Stored data:
****************

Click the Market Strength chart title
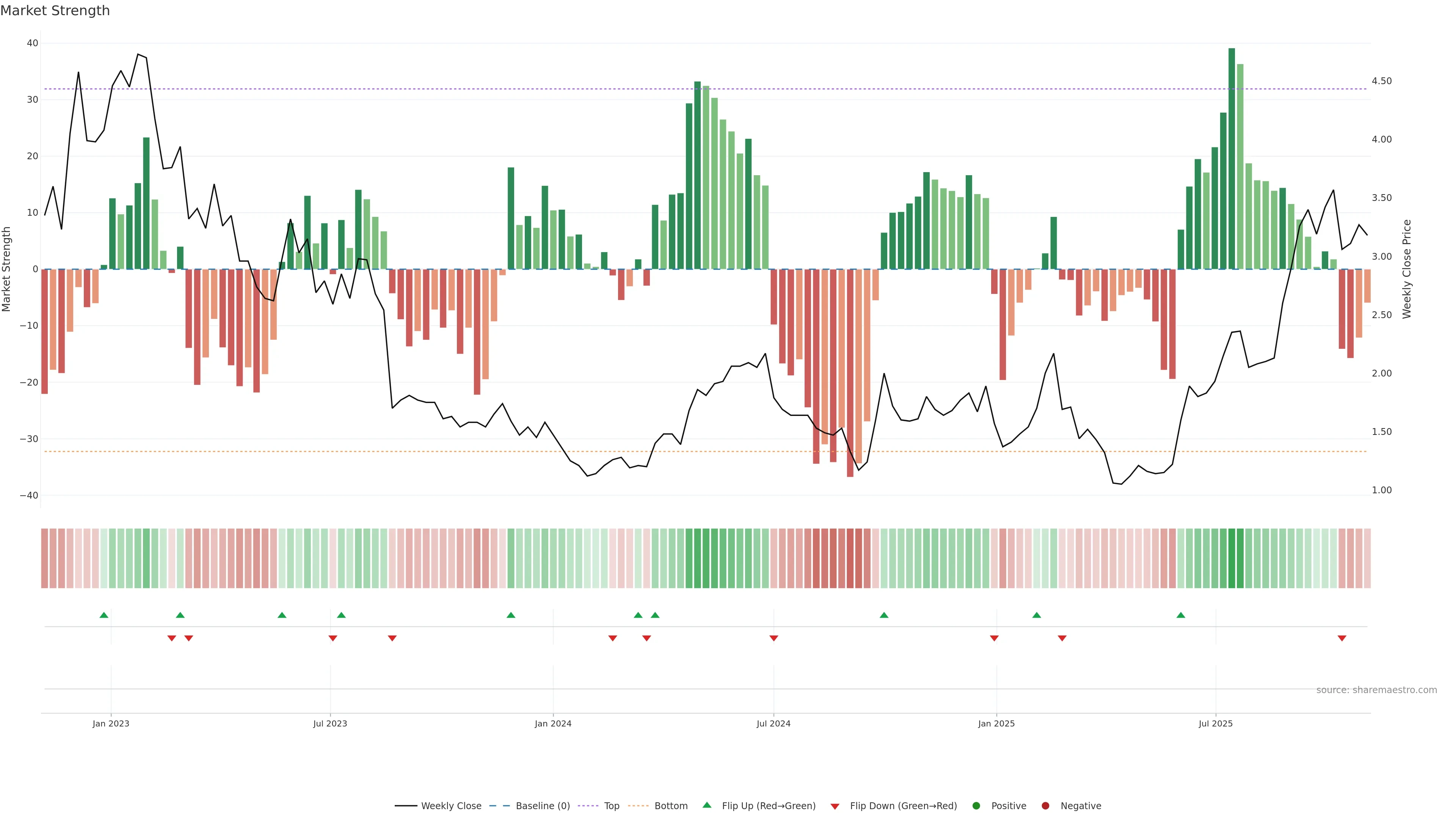Screen dimensions: 1456x819 coord(55,11)
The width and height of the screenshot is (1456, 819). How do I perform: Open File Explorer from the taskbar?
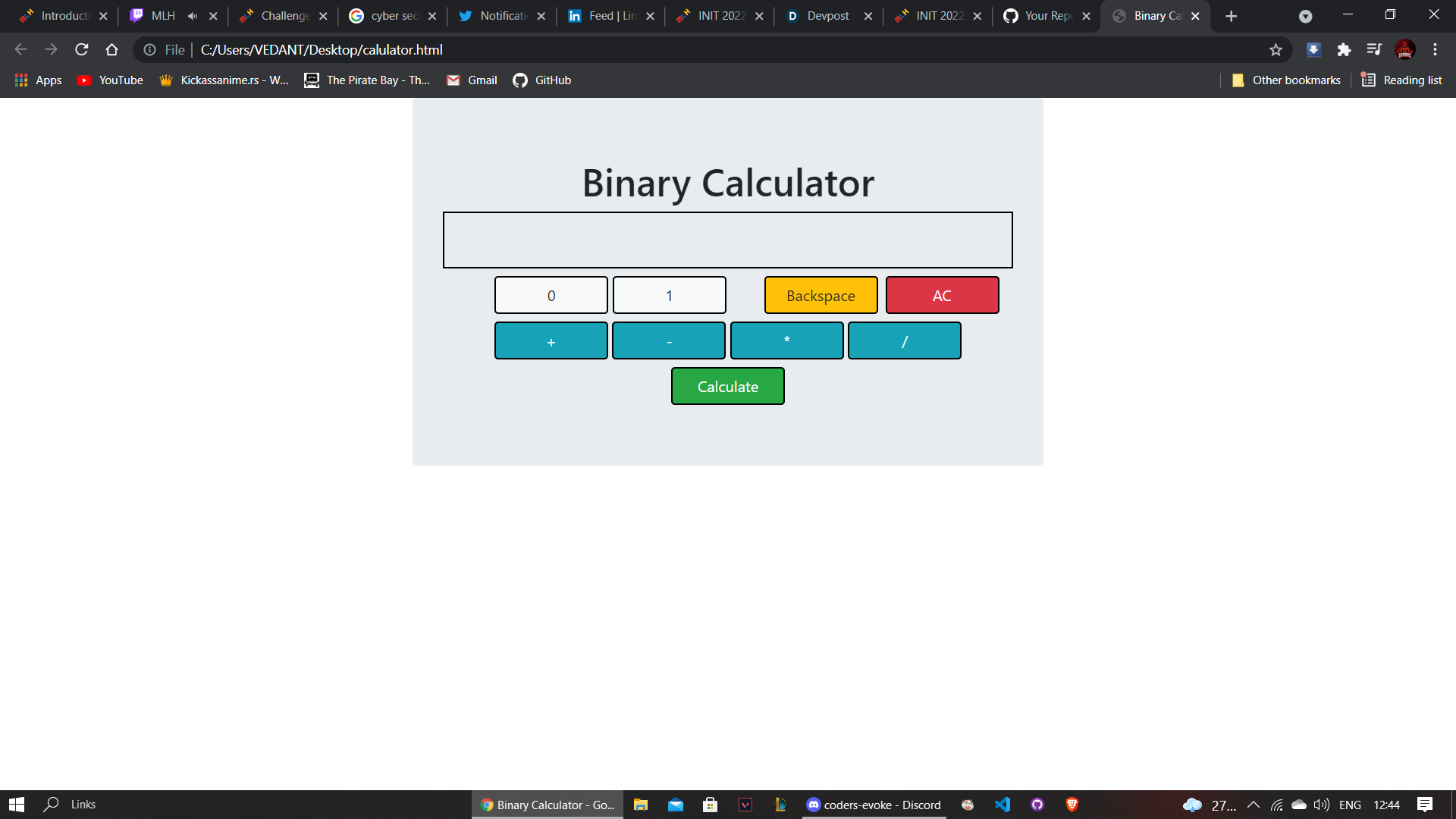pyautogui.click(x=641, y=805)
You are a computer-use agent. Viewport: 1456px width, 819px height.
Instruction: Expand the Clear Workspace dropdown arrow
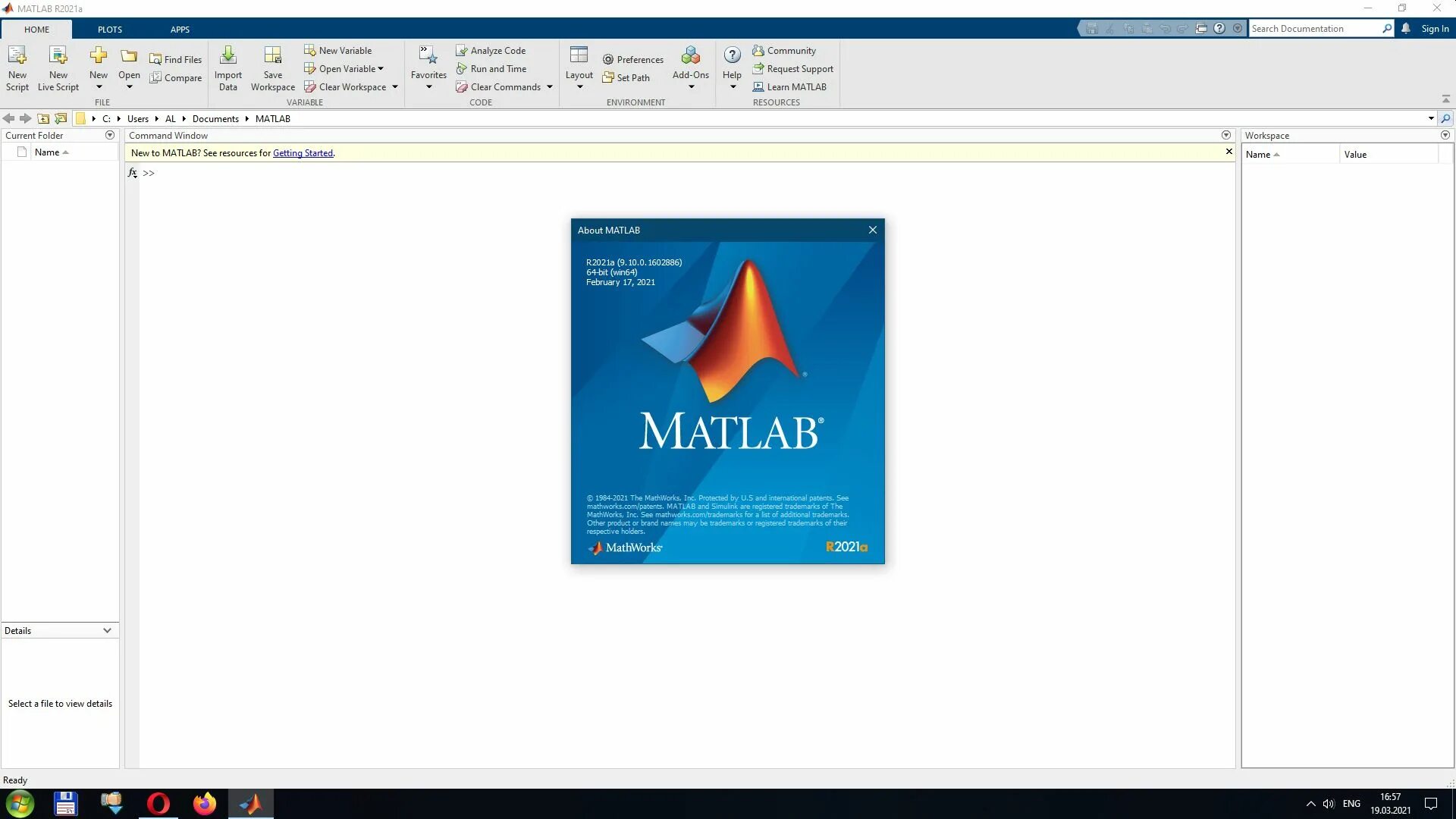coord(395,87)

****************

Instructions to follow
Without the pictures, reproduce every entry exactly as written.

Response
Click the Market Strength chart title
Screen dimensions: 1456x819 coord(55,11)
The width and height of the screenshot is (1456, 819). How do I perform: Open File Explorer from the taskbar?
pyautogui.click(x=641, y=805)
You are a computer-use agent. Viewport: 1456px width, 819px height.
Instruction: Expand the Clear Workspace dropdown arrow
coord(395,87)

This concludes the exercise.